Spezialkatheter kann Blutgerinnsel aus verstopfter Arterie holen

Berlin. 264 sogenannte Stroke Units zählt die Deutsche Schlaganfall-Gesellschaft (DSG) in Deutschland. Sie sind darauf spezialisiert, bei Schlaganfall-Patienten den Verschluss einer lebenswichtigen Arterie aufzulösen.

Wenn die Behandlung dort spätestens vier Stunden nach dem Verschluss einer Arterie beginnt, können die Ärzte vielen Patienten helfen. Doch gerade bei den besonders großen Gerinnseln gerät dieses Verfahren an Grenzen, berichtet die Schlaganfall-Gesellschaft. In diesen Fällen setzen die Notfallmediziner heute die Technik der sogenannten endovaskulären Thrombektomie ein, bei der mit einem Spezialkatheter der Blutpfropf aus einer verstopften Hirnarterie herausgezogen wird, so Professor Darius Nabavi von der DSG.

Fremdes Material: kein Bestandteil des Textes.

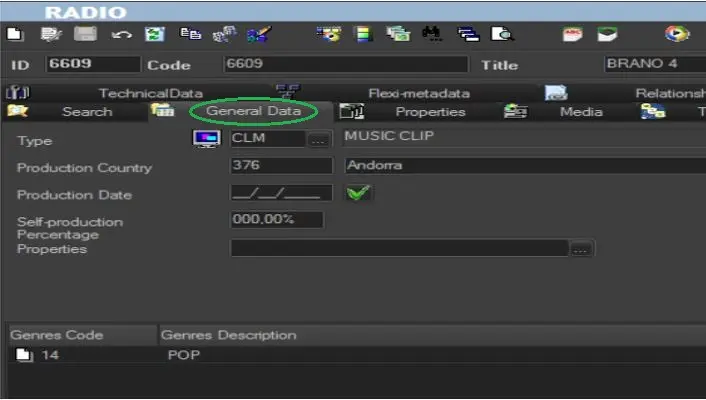The image size is (706, 400).
Task: Click the Copy pages icon
Action: tap(189, 34)
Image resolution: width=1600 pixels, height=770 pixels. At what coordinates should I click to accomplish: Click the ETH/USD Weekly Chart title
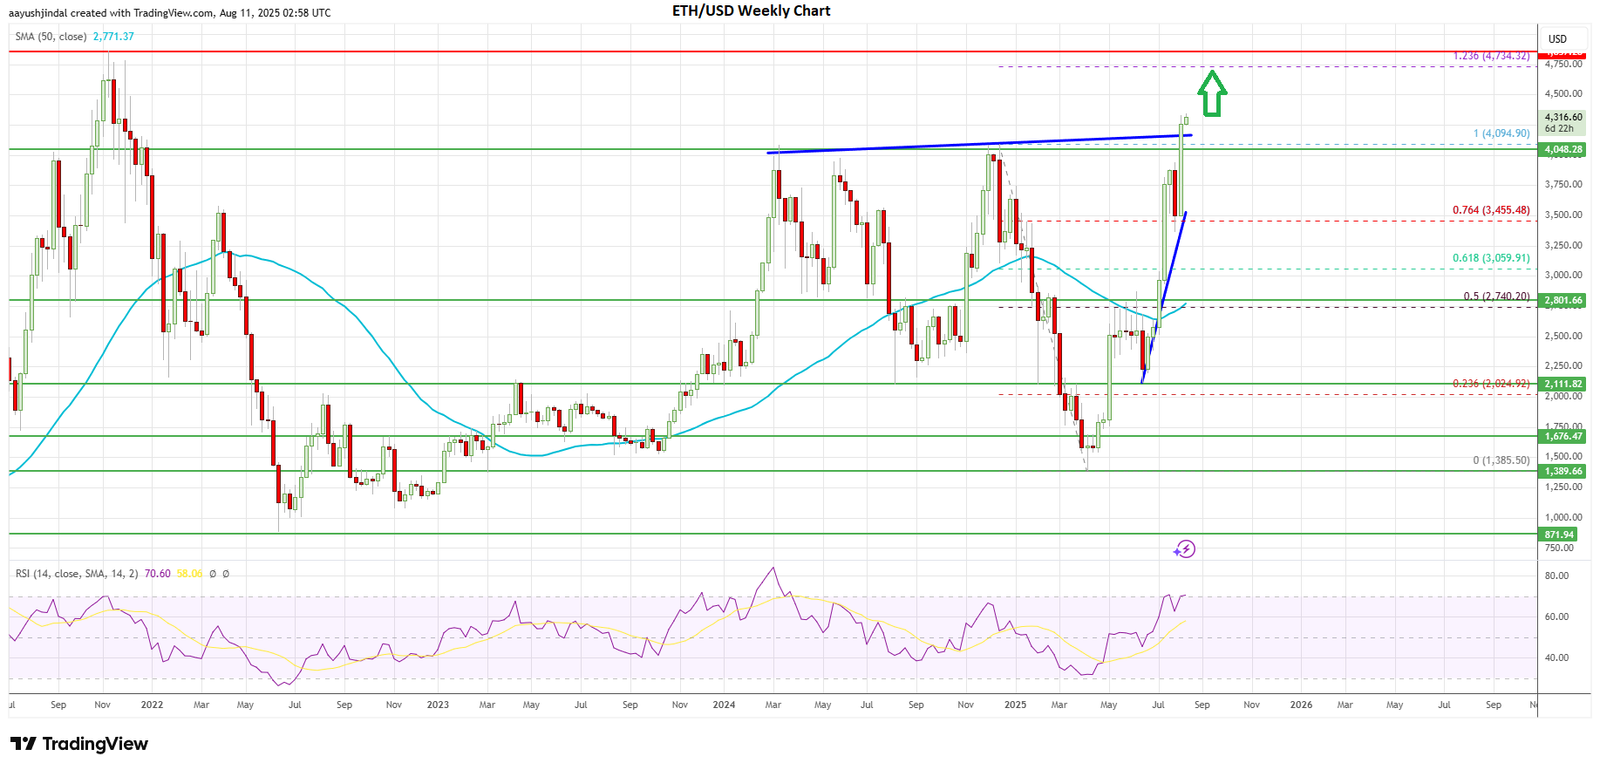(750, 11)
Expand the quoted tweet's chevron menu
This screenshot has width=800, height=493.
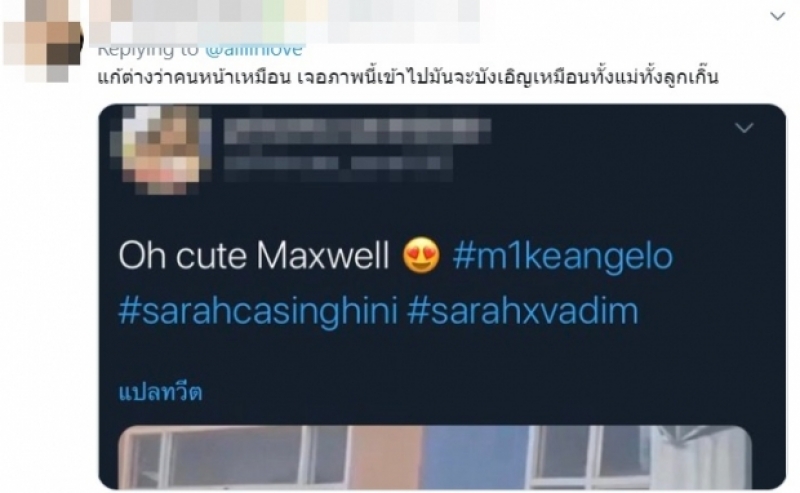pos(744,128)
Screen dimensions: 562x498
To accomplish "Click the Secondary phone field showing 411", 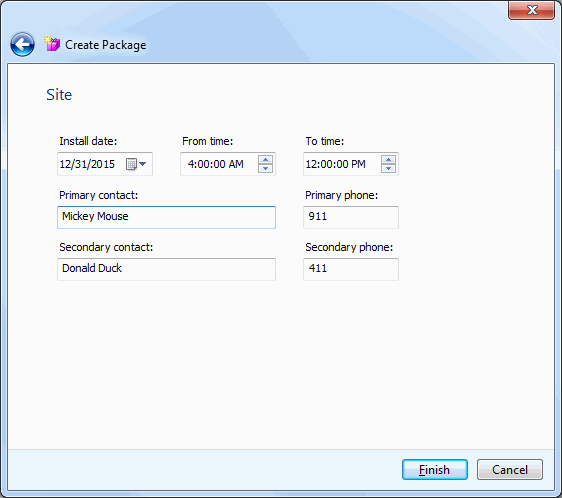I will pos(351,269).
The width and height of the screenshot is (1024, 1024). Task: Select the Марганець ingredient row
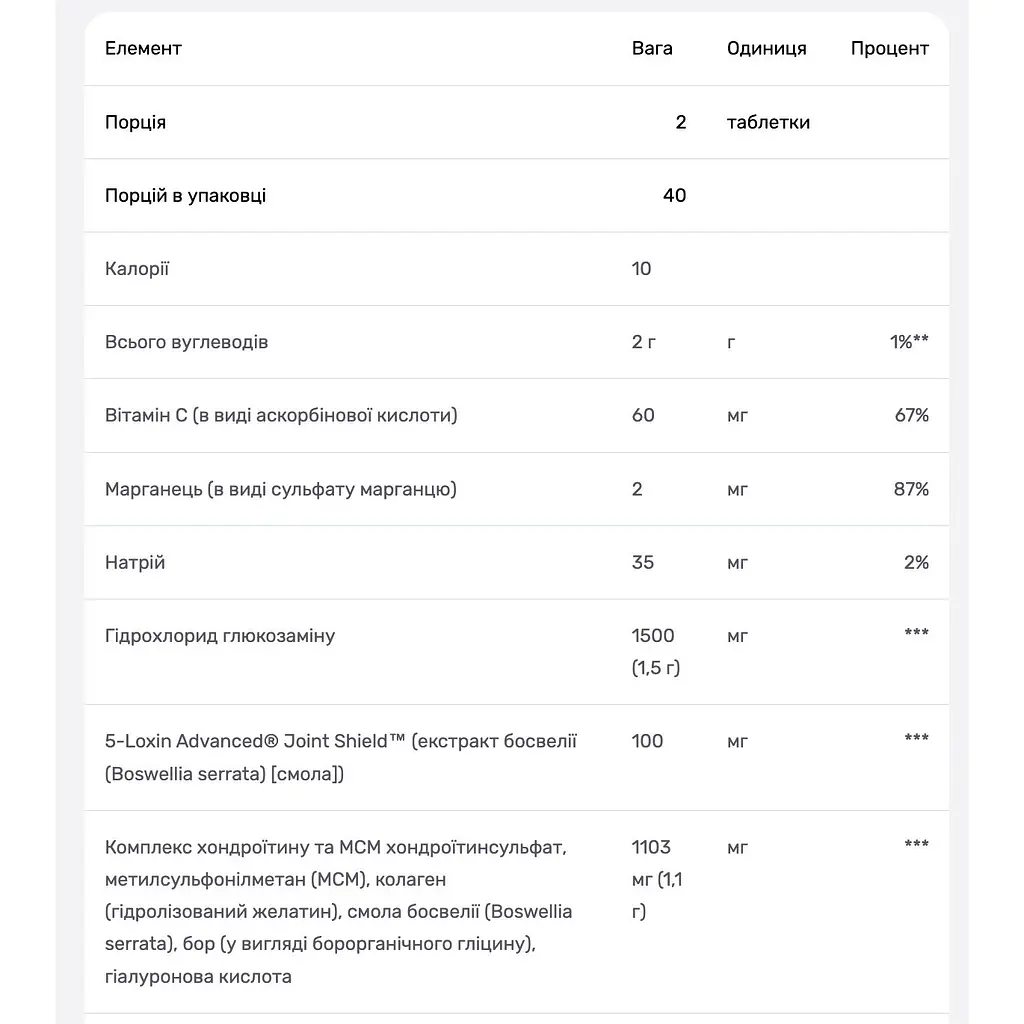517,489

In Deutschland ereignen sich nach Angaben der Stiftung Schlaganfallhilfe ungefähr 270 000 Anfälle im Jahr. Die DSG schätzt, dass jährlich ungefähr 10 000 Patienten mit dem neuen Behandlungsverfahren geholfen werden könnte. Sie sieht deshalb darin eine dringend benötigte Ergänzung für besonders schwer betroffene Schlaganfallpatienten. Die neue Methode verlange allerdings eine besondere Ausstattung einer Stroke Unit. Sie setze außerdem eine besondere Ausbildung des medizinischen Personals voraus, so die DSG.